Losses: means any amounts or sums that Indemnitee is legally
obligated to pay as a result of a Claim or Claims made against
Indemnitee for Indemnifiable Events including, without limitation,
damages, judgments and sums or amounts paid in settlement of a
Claim or Claims, and Fines.
k. Person:
means any individual, partnership, corporation, business trust,
joint stock company, trust, unincorporated association, joint
venture, governmental authority or other entity of whatever
nature.
l. Potential
Change in Control: shall be deemed to have occurred if (A) the
Company enters into an agreement, the consummation of which would
result in the occurrence of a Change in Control; (B) any
Person publicly announces an intention to take or to consider
taking actions which if consummated would constitute a Change in
Control; or (C) the Board of Directors adopts a resolution to
the effect that, for purposes of this Agreement, a Potential Change
in Control has occurred.
m. Reviewing
Party: means any appropriate person or body consisting of a member
or members of the Company’s Board of Directors or any other
person or body appointed by the Board (including the Special
Independent Counsel referred to in Section 6) who is not a
party to the particular Claim for which Indemnitee is seeking
indemnification.
n. Subsidiary:
means any corporation of which a majority of any class of equity or
voting security is owned, directly or indirectly, by the
Company.
o. Trust:
means the trust established pursuant to Section 7
hereof.
p. Voting
Shares: means any issued and outstanding shares of capital stock of
the Company entitled to vote generally in the election of
directors.
2.
Indemnification and Advancement of Expenses.
a. In
consideration of, and as an inducement to, the Indemnitee’s
rendering valuable services to the Company, the Company agrees that
in the event Indemnitee is or becomes a party to or witness or
other participant in, or is threatened to be made a party to or
witness or other participant in, a Claim by reason of (or arising
in part out of) an Indemnifiable Event, the Company will indemnify
Indemnitee to the fullest extent authorized by law, against any and
all Expenses and Losses (including all interest, assessments and
other charges paid or payable in connection with or in respect of
such Expenses and Losses) of such Claim, whether or not such Claim
proceeds to judgment or is settled or otherwise is brought to a
final disposition, subject in each case, to the further provisions
of this Agreement.
b.
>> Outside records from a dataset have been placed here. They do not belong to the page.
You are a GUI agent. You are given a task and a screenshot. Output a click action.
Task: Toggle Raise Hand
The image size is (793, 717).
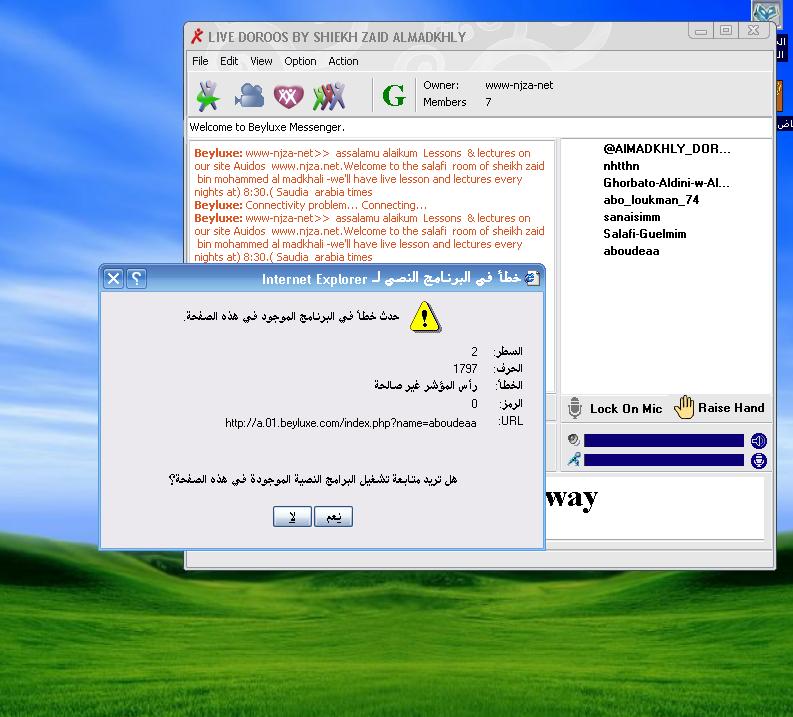click(719, 408)
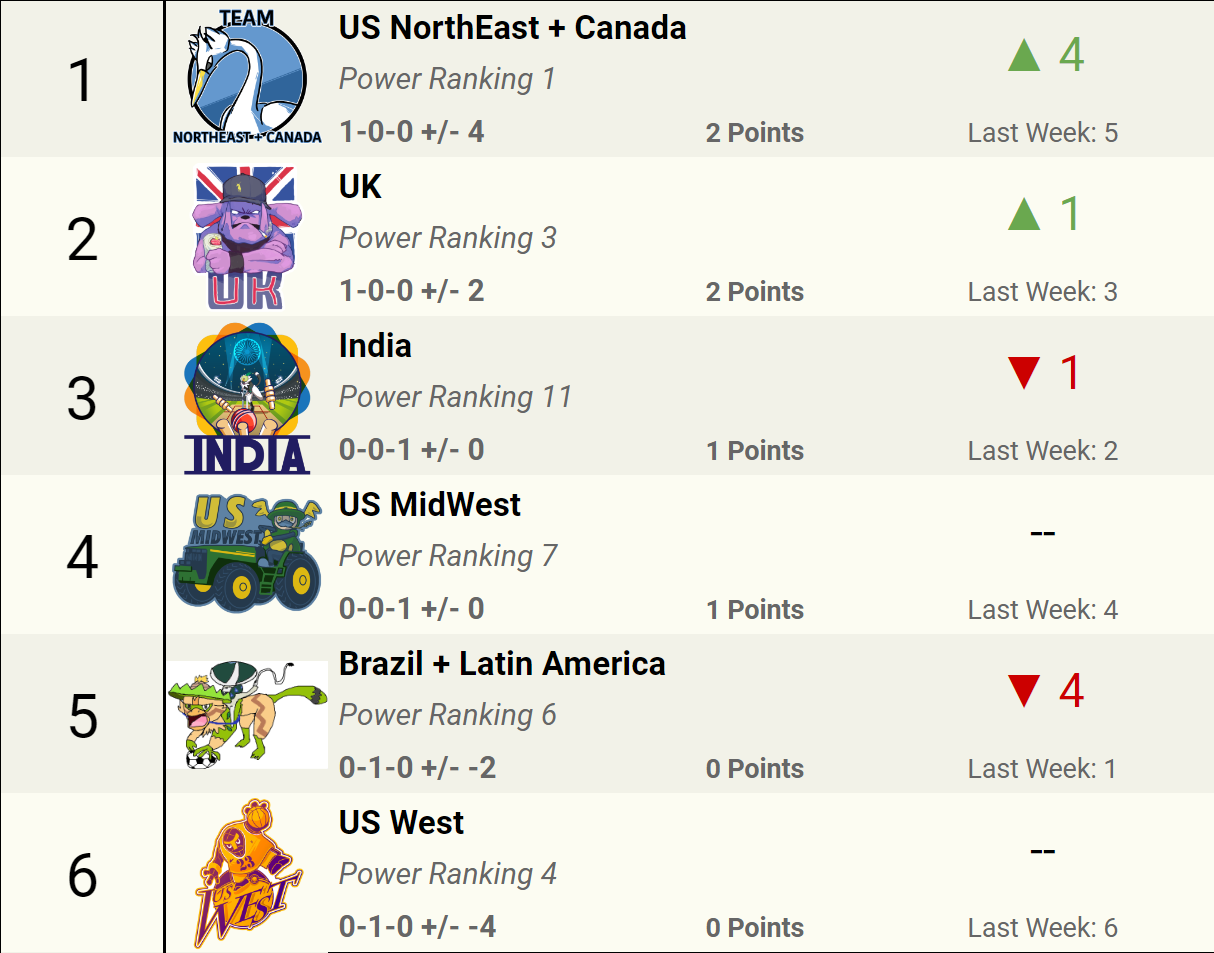Viewport: 1214px width, 953px height.
Task: Open the Brazil + Latin America mascot image
Action: pyautogui.click(x=247, y=714)
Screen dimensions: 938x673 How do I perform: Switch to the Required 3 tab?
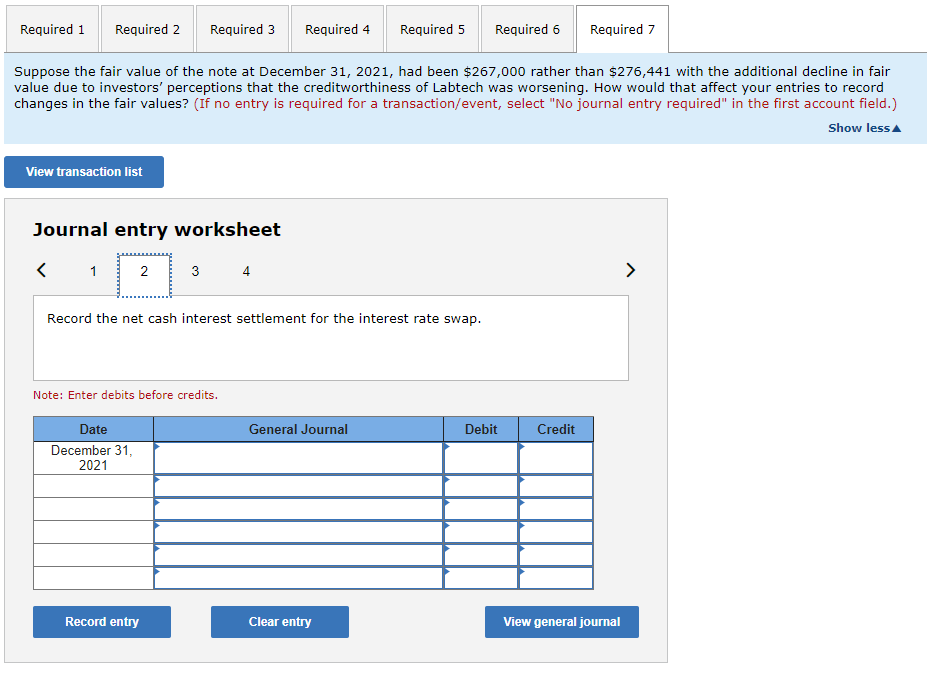tap(242, 29)
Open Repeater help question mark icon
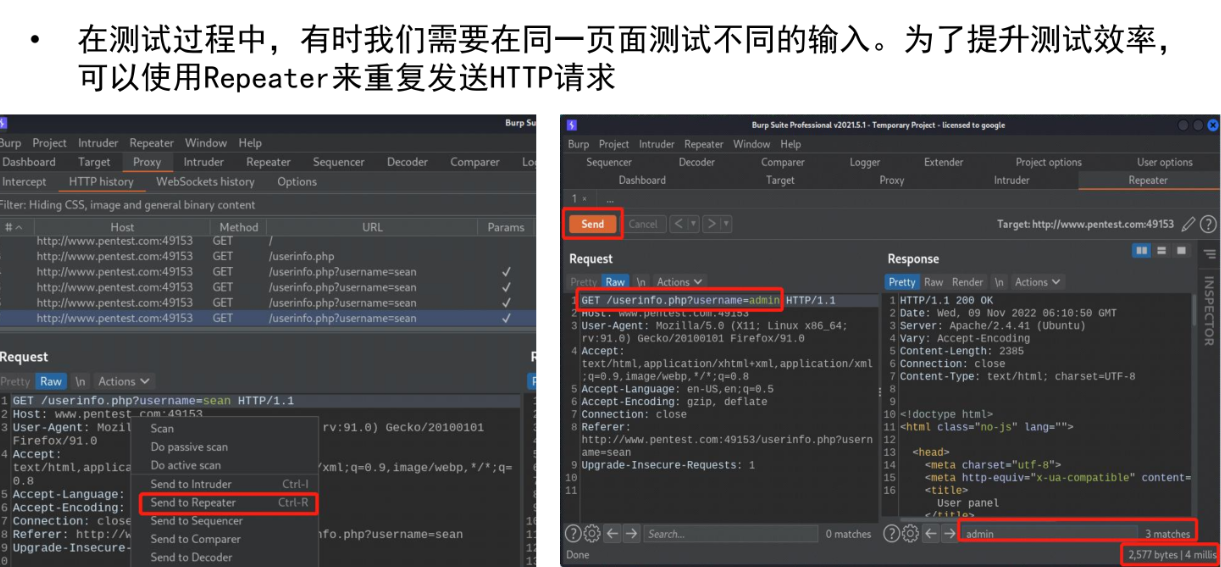1221x567 pixels. click(1208, 224)
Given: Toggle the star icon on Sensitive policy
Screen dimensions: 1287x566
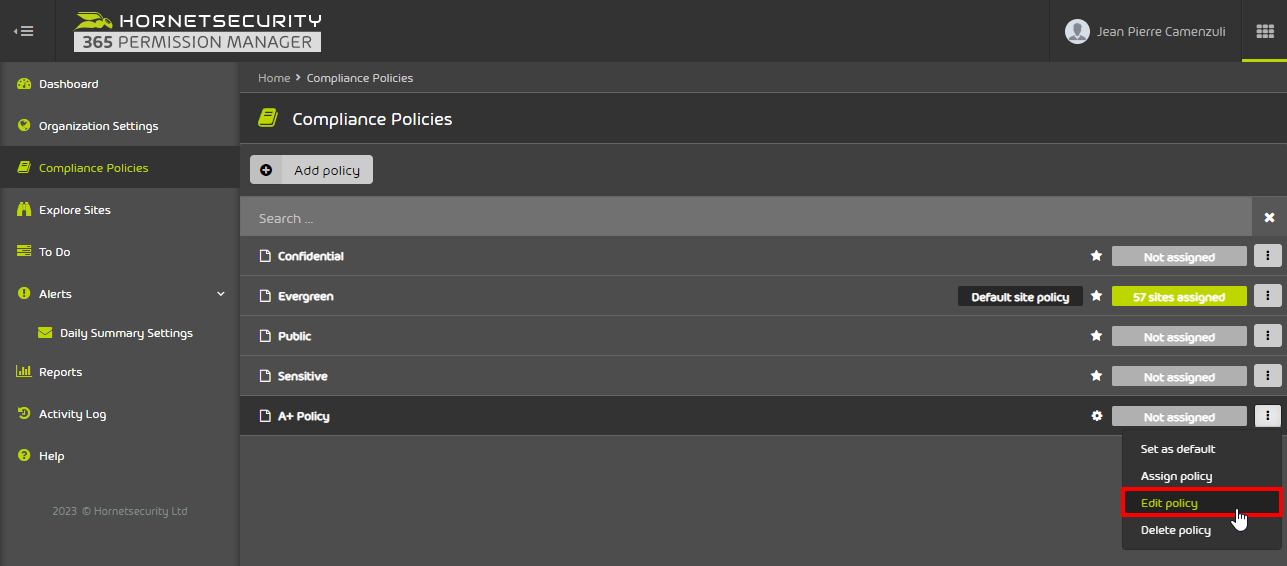Looking at the screenshot, I should pos(1096,376).
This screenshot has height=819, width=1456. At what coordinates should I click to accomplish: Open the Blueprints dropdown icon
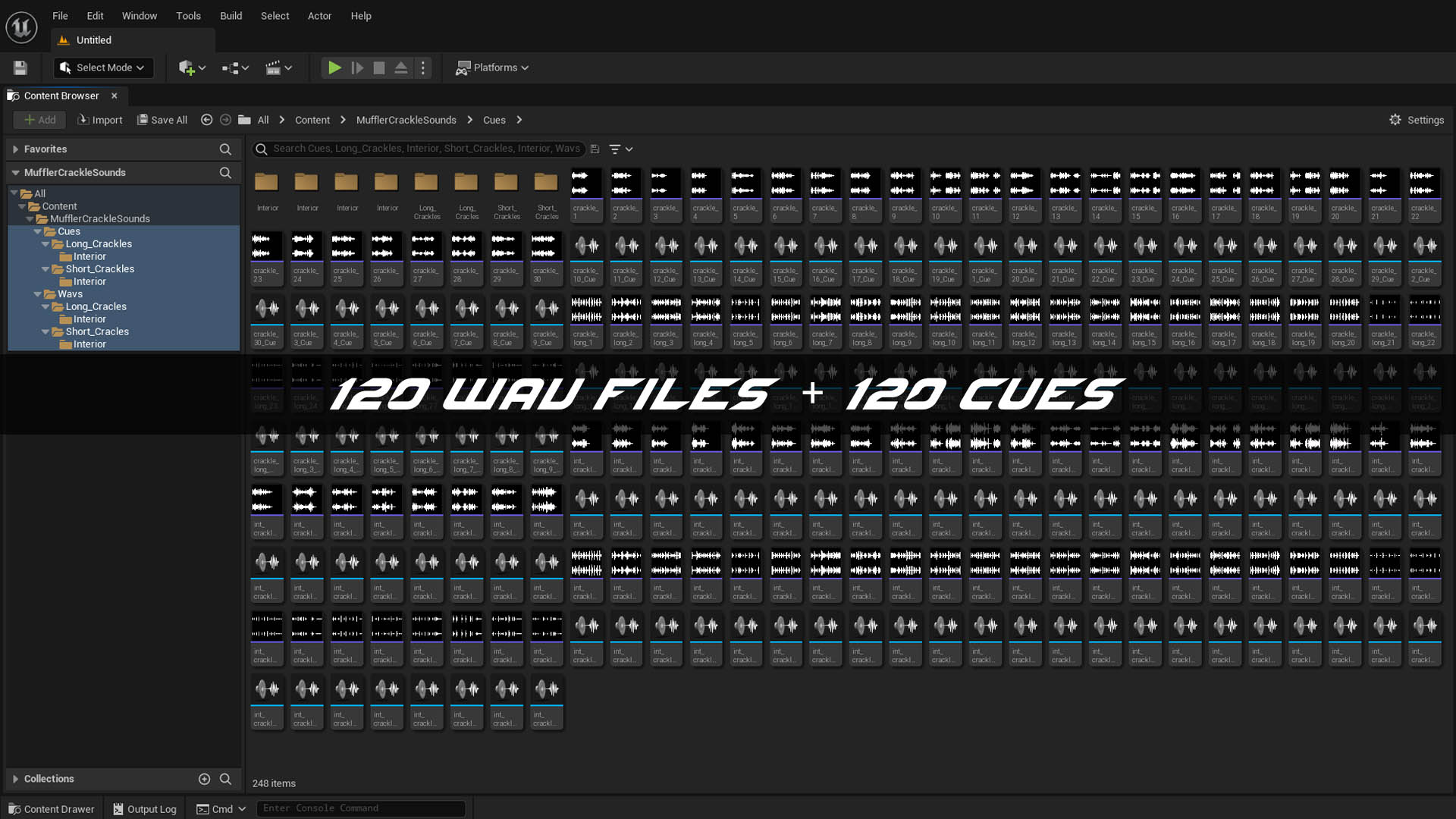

In
the event Indemnitee is or becomes a party to or witness or other
participant in, or is threatened to be made a party to or witness
or other participant in, a Claim by reason of (or arising in part
out of) an Indemnifiable Event, Expenses incurred by Indemnitee
shall be paid by the Company in advance of the final disposition of
such action, suit or proceeding. The Company shall advance Expenses
to Indemnitee, on an unsecured and interest free basis, to the
fullest extent authorized by the DGCL.